**What is expected**: The answer must consist solely of the lines from the one containing "How do I perform: Click" through the last line of the records, set down exactly and without any pictures.

Excerpted records Block Start

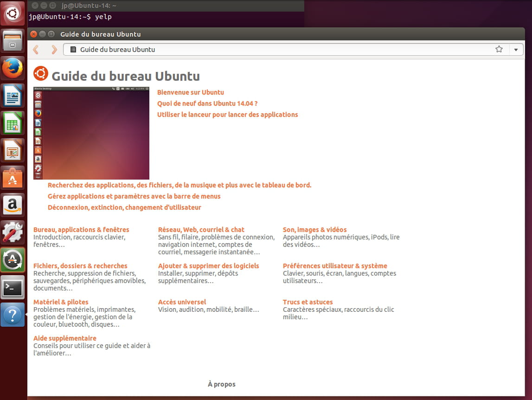Image resolution: width=532 pixels, height=400 pixels.
Task: Open the Accès universel help topic
Action: [182, 302]
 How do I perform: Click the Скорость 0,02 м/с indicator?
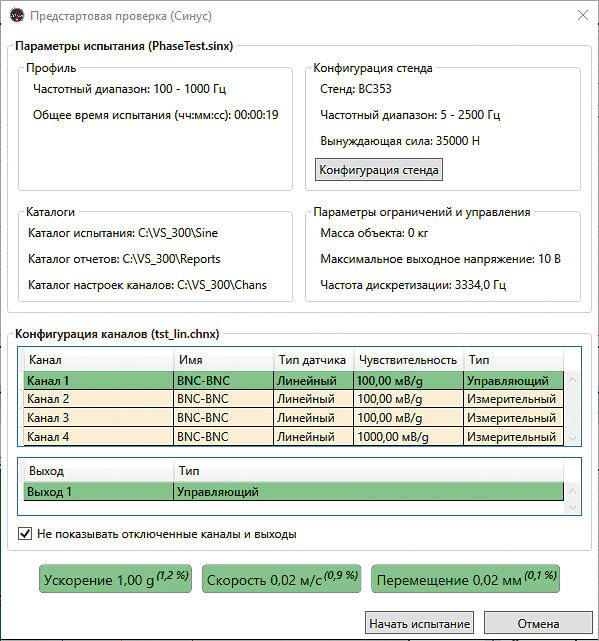coord(281,578)
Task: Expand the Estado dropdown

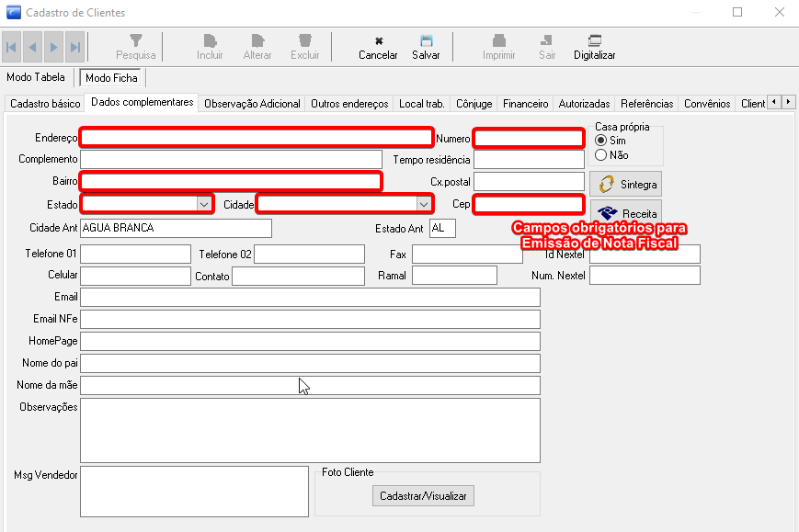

Excerpted records Block End

**Output for this task**:
 How do I perform: Click the Скорость 0,02 м/с indicator?
coord(281,578)
Task: Expand the Estado dropdown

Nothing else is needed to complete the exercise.